═══ EXCERPTED DATA ═══

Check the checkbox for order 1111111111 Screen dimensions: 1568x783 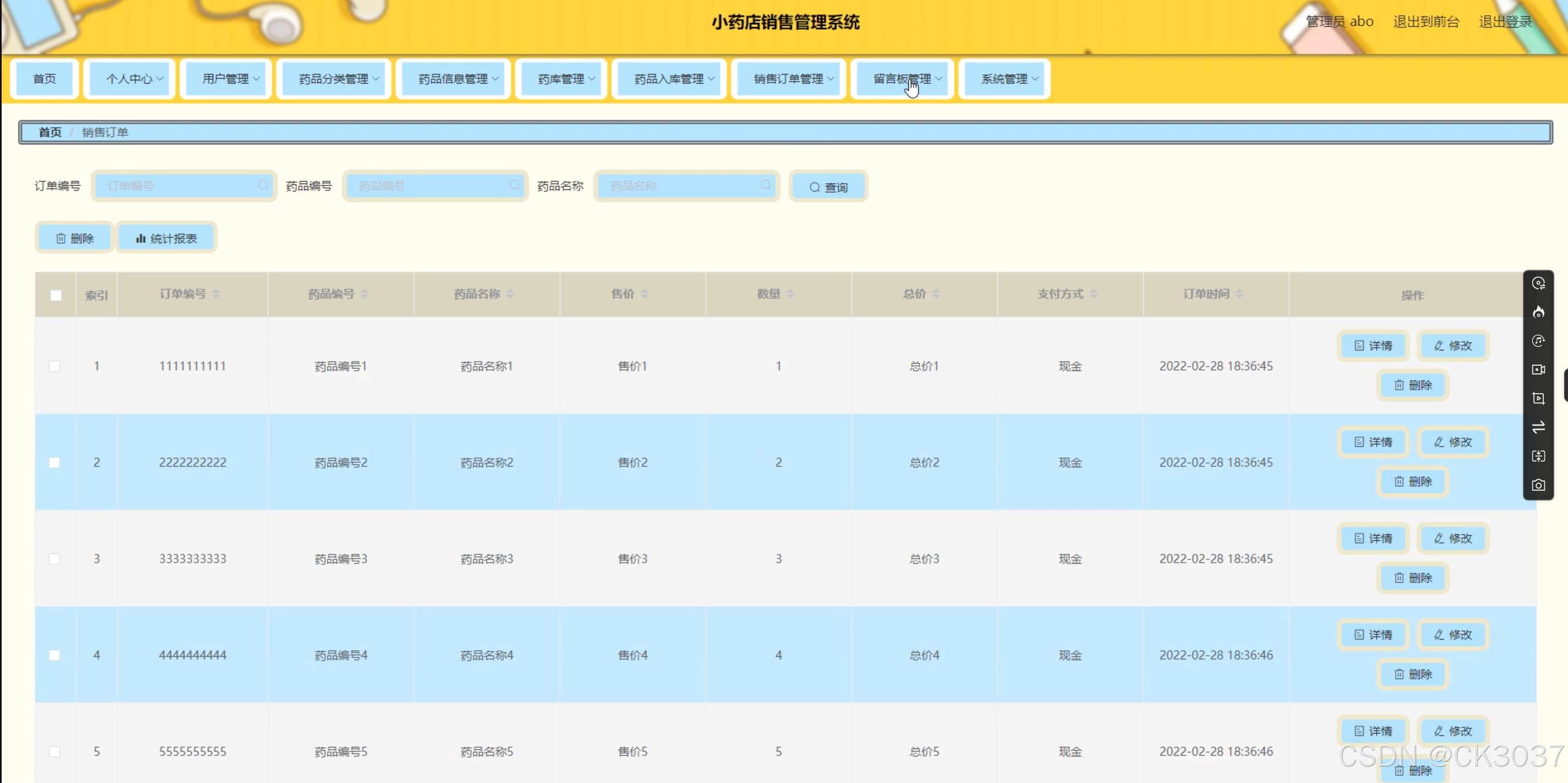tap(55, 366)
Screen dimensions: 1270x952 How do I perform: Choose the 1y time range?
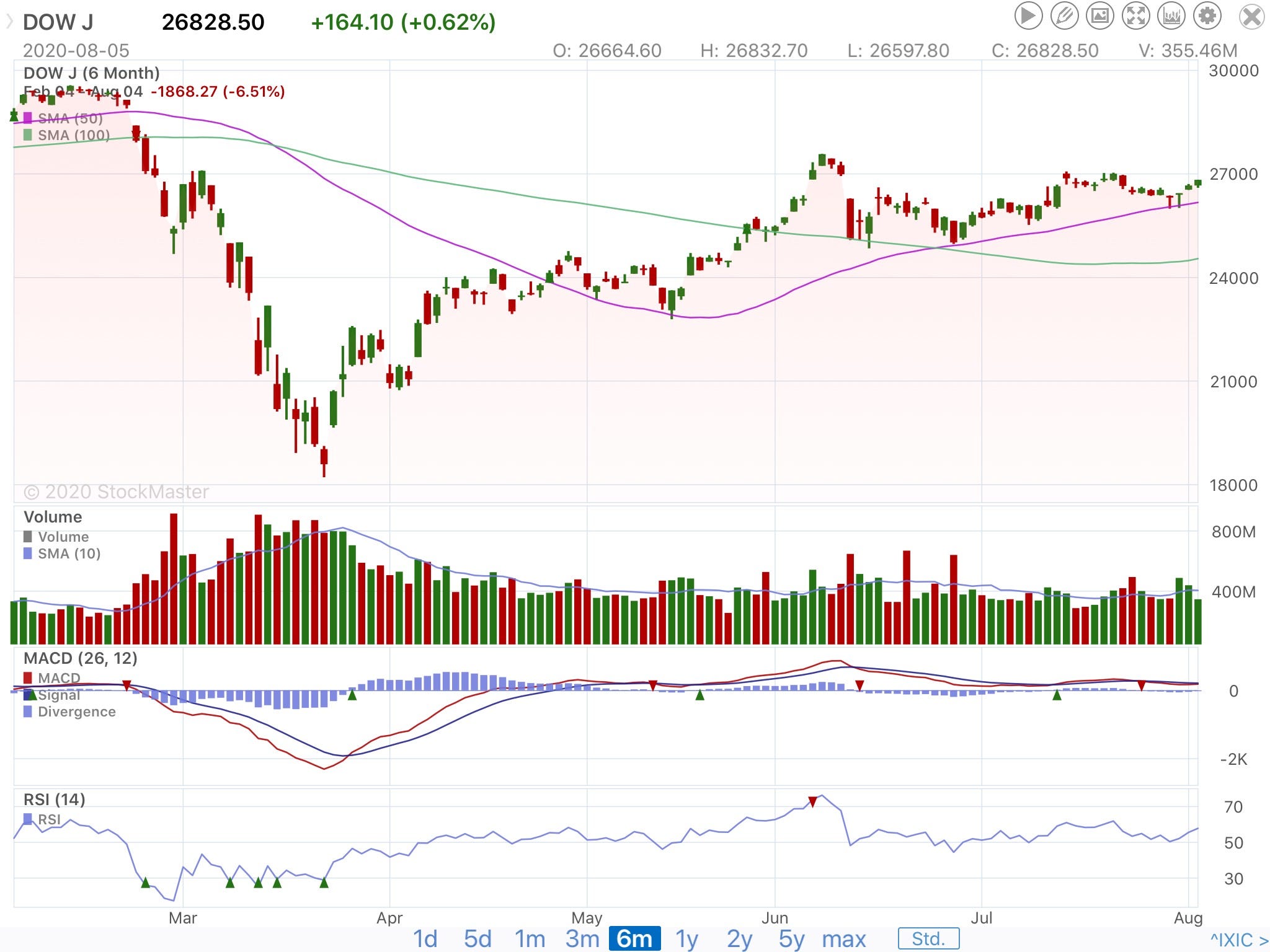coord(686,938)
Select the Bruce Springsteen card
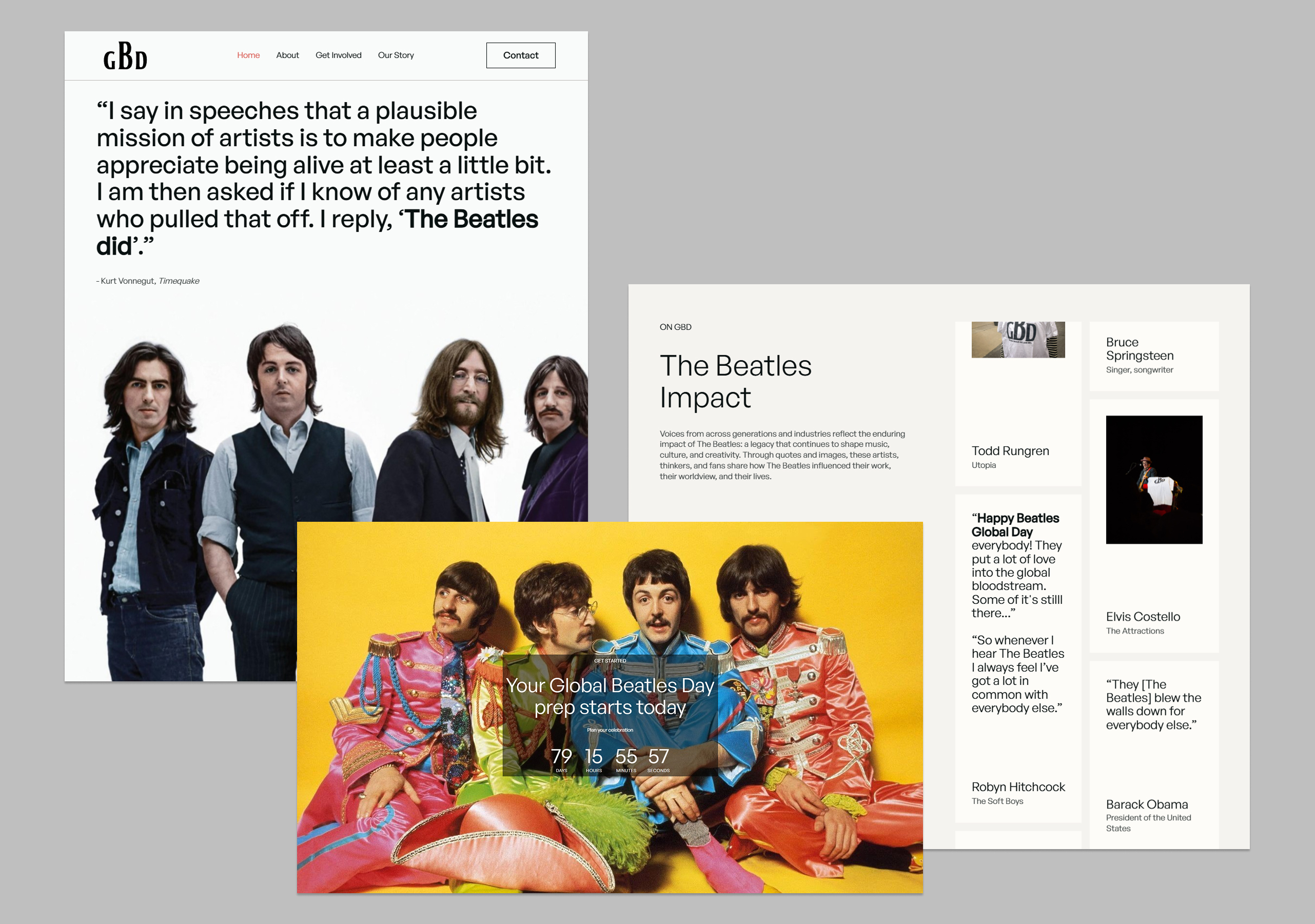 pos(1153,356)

═══

### WHAT THE TASK REQUIRES
Your copy should run from the line that has "Screen dimensions: 1270x952" through the last line above, exactly, with both ends in and pictures out.

### SOLUTION BELOW
Screen dimensions: 1270x952 How do I perform: Choose the 1y time range?
coord(686,938)
Select the Bruce Springsteen card
 pos(1153,356)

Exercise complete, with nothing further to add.